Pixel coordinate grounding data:
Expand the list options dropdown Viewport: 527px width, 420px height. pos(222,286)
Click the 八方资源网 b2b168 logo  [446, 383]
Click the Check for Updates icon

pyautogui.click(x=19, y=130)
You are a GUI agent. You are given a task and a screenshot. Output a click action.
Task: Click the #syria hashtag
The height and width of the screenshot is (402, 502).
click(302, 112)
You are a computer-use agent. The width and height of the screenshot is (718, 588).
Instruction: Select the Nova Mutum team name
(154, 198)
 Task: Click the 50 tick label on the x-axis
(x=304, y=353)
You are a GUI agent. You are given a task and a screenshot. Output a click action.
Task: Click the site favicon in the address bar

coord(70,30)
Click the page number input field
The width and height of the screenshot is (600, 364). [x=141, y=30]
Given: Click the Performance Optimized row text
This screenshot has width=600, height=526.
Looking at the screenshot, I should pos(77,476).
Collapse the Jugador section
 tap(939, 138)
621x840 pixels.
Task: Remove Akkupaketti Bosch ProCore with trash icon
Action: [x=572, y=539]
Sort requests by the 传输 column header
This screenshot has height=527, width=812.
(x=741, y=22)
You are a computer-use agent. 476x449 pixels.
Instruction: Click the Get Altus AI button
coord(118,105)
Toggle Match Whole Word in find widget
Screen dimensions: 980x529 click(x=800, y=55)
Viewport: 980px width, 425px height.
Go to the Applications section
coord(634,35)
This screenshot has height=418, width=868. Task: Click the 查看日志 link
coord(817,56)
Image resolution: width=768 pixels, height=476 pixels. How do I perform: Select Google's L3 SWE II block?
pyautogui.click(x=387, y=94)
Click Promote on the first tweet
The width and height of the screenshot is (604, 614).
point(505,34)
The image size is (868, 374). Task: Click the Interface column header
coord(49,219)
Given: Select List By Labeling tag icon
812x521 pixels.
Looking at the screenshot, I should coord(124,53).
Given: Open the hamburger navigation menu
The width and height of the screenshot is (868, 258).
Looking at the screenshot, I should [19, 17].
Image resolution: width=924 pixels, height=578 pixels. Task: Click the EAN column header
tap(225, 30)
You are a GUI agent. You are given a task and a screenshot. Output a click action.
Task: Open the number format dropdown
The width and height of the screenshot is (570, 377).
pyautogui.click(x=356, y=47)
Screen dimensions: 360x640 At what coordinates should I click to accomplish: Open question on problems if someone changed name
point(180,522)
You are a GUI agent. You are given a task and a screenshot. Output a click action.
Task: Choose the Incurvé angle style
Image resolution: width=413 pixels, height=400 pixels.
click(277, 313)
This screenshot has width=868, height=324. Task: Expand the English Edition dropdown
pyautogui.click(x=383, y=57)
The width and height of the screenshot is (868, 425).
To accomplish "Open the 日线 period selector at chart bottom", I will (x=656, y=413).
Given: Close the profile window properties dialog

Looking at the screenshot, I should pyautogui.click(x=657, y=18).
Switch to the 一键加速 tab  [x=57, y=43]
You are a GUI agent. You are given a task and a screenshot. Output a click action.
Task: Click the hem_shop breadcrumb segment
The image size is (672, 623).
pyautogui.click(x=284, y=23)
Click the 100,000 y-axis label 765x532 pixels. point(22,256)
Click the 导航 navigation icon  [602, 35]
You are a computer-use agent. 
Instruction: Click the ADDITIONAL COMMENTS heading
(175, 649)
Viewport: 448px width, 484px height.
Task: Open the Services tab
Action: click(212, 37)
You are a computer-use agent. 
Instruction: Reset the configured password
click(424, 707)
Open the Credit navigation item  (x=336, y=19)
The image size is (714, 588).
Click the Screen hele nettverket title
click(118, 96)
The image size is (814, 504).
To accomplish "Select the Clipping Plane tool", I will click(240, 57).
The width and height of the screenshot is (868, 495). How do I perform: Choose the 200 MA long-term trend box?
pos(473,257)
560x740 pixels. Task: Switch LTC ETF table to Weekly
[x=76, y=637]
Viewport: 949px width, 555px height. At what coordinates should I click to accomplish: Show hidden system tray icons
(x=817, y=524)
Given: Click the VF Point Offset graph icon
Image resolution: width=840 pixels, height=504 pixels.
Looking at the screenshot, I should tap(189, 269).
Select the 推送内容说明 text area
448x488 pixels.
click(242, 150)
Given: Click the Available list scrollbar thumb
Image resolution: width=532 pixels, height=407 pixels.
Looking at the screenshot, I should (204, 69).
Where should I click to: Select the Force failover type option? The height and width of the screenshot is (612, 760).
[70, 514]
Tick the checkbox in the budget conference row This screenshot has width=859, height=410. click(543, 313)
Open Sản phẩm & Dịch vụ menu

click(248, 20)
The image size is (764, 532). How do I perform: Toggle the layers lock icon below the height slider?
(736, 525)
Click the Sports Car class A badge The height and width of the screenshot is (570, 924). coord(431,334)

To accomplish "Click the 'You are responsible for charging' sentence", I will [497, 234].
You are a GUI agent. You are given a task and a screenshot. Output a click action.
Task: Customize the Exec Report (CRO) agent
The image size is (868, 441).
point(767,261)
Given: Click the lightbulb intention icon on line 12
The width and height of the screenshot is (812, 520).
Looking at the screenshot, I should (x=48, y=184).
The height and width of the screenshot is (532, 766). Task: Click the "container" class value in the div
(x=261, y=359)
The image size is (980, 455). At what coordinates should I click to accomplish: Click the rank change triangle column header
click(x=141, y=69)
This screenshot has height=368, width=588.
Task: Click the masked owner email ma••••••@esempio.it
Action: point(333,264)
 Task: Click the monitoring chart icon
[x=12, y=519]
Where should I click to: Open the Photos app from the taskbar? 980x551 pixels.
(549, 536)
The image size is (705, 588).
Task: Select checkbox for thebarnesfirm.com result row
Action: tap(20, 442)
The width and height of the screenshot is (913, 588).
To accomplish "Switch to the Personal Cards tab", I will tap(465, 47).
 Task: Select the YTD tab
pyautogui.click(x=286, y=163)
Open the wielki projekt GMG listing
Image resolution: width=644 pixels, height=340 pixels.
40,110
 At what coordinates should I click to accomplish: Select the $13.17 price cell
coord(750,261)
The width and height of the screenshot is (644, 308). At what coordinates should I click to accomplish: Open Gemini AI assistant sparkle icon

◆ WHAT IS NEEDED:
The entries above should be repeated exactly, every one of them.

◆ ANSWER SPACE:
Expand the list options dropdown Viewport: 527px width, 420px height. pos(222,286)
Click the 八方资源网 b2b168 logo  [446, 383]
Click the Check for Updates icon

pyautogui.click(x=19, y=130)
You are a GUI agent. You are given a task and a screenshot. Output a click action.
Task: Click the #syria hashtag
The height and width of the screenshot is (402, 502).
click(302, 112)
You are a computer-use agent. The width and height of the screenshot is (718, 588).
Instruction: Select the Nova Mutum team name
(154, 198)
 Task: Click the 50 tick label on the x-axis
(x=304, y=353)
You are a GUI agent. You are given a task and a screenshot. Output a click action.
Task: Click the site favicon in the address bar

coord(70,30)
Click the page number input field
The width and height of the screenshot is (600, 364). [x=141, y=30]
Given: Click the Performance Optimized row text
This screenshot has width=600, height=526.
Looking at the screenshot, I should pos(77,476).
Collapse the Jugador section
 tap(939, 138)
621x840 pixels.
Task: Remove Akkupaketti Bosch ProCore with trash icon
Action: [x=572, y=539]
Sort requests by the 传输 column header
This screenshot has height=527, width=812.
(x=741, y=22)
You are a computer-use agent. 476x449 pixels.
Instruction: Click the Get Altus AI button
coord(118,105)
Toggle Match Whole Word in find widget
Screen dimensions: 980x529 click(x=800, y=55)
Viewport: 980px width, 425px height.
Go to the Applications section
coord(634,35)
This screenshot has height=418, width=868. Task: Click the 查看日志 link
coord(817,56)
Image resolution: width=768 pixels, height=476 pixels. How do I perform: Select Google's L3 SWE II block?
pyautogui.click(x=387, y=94)
Click Promote on the first tweet
The width and height of the screenshot is (604, 614).
point(505,34)
The image size is (868, 374). Task: Click the Interface column header
coord(49,219)
Given: Select List By Labeling tag icon
812x521 pixels.
Looking at the screenshot, I should coord(124,53).
Given: Open the hamburger navigation menu
The width and height of the screenshot is (868, 258).
Looking at the screenshot, I should [19, 17].
Image resolution: width=924 pixels, height=578 pixels. Task: Click the EAN column header
tap(225, 30)
You are a GUI agent. You are given a task and a screenshot. Output a click action.
Task: Open the number format dropdown
The width and height of the screenshot is (570, 377).
pyautogui.click(x=356, y=47)
Screen dimensions: 360x640 At what coordinates should I click to accomplish: Open question on problems if someone changed name
point(180,522)
You are a GUI agent. You are given a task and a screenshot. Output a click action.
Task: Choose the Incurvé angle style
Image resolution: width=413 pixels, height=400 pixels.
click(277, 313)
This screenshot has width=868, height=324. Task: Expand the English Edition dropdown
pyautogui.click(x=383, y=57)
The width and height of the screenshot is (868, 425).
To accomplish "Open the 日线 period selector at chart bottom", I will (x=656, y=413).
Given: Close the profile window properties dialog

Looking at the screenshot, I should pyautogui.click(x=657, y=18).
Switch to the 一键加速 tab  [x=57, y=43]
You are a GUI agent. You are given a task and a screenshot. Output a click action.
Task: Click the hem_shop breadcrumb segment
The image size is (672, 623).
pyautogui.click(x=284, y=23)
Click the 100,000 y-axis label 765x532 pixels. point(22,256)
Click the 导航 navigation icon  [602, 35]
You are a computer-use agent. 
Instruction: Click the ADDITIONAL COMMENTS heading
(175, 649)
Viewport: 448px width, 484px height.
Task: Open the Services tab
Action: click(212, 37)
You are a computer-use agent. 
Instruction: Reset the configured password
click(424, 707)
Open the Credit navigation item  (x=336, y=19)
The image size is (714, 588).
Click the Screen hele nettverket title
click(118, 96)
The image size is (814, 504).
To accomplish "Select the Clipping Plane tool", I will click(240, 57).
The width and height of the screenshot is (868, 495). How do I perform: Choose the 200 MA long-term trend box?
pos(473,257)
560x740 pixels. Task: Switch LTC ETF table to Weekly
[x=76, y=637]
Viewport: 949px width, 555px height. At what coordinates should I click to accomplish: Show hidden system tray icons
(x=817, y=524)
Given: Click the VF Point Offset graph icon
Image resolution: width=840 pixels, height=504 pixels.
Looking at the screenshot, I should tap(189, 269).
Select the 推送内容说明 text area
448x488 pixels.
click(242, 150)
Given: Click the Available list scrollbar thumb
Image resolution: width=532 pixels, height=407 pixels.
Looking at the screenshot, I should (204, 69).
Where should I click to: Select the Force failover type option? The height and width of the screenshot is (612, 760).
[70, 514]
Tick the checkbox in the budget conference row This screenshot has width=859, height=410. click(543, 313)
Open Sản phẩm & Dịch vụ menu

click(248, 20)
The image size is (764, 532). How do I perform: Toggle the layers lock icon below the height slider?
(736, 525)
Click the Sports Car class A badge The height and width of the screenshot is (570, 924). coord(431,334)

To accomplish "Click the 'You are responsible for charging' sentence", I will [497, 234].
You are a GUI agent. You are given a task and a screenshot. Output a click action.
Task: Customize the Exec Report (CRO) agent
The image size is (868, 441).
point(767,261)
Given: Click the lightbulb intention icon on line 12
The width and height of the screenshot is (812, 520).
Looking at the screenshot, I should (x=48, y=184).
The height and width of the screenshot is (532, 766). Task: Click the "container" class value in the div
(x=261, y=359)
The image size is (980, 455). At what coordinates should I click to accomplish: Click the rank change triangle column header
click(x=141, y=69)
This screenshot has height=368, width=588.
Task: Click the masked owner email ma••••••@esempio.it
Action: point(333,264)
 Task: Click the monitoring chart icon
[x=12, y=519]
Where should I click to: Open the Photos app from the taskbar? 980x551 pixels.
(549, 536)
The image size is (705, 588).
Task: Select checkbox for thebarnesfirm.com result row
Action: tap(20, 442)
The width and height of the screenshot is (913, 588).
To accomplish "Switch to the Personal Cards tab", I will tap(465, 47).
 Task: Select the YTD tab
pyautogui.click(x=286, y=163)
Open the wielki projekt GMG listing
Image resolution: width=644 pixels, height=340 pixels.
40,110
 At what coordinates should I click to accomplish: Select the $13.17 price cell
coord(750,261)
The width and height of the screenshot is (644, 308). At what coordinates should I click to accomplish: Open Gemini AI assistant sparkle icon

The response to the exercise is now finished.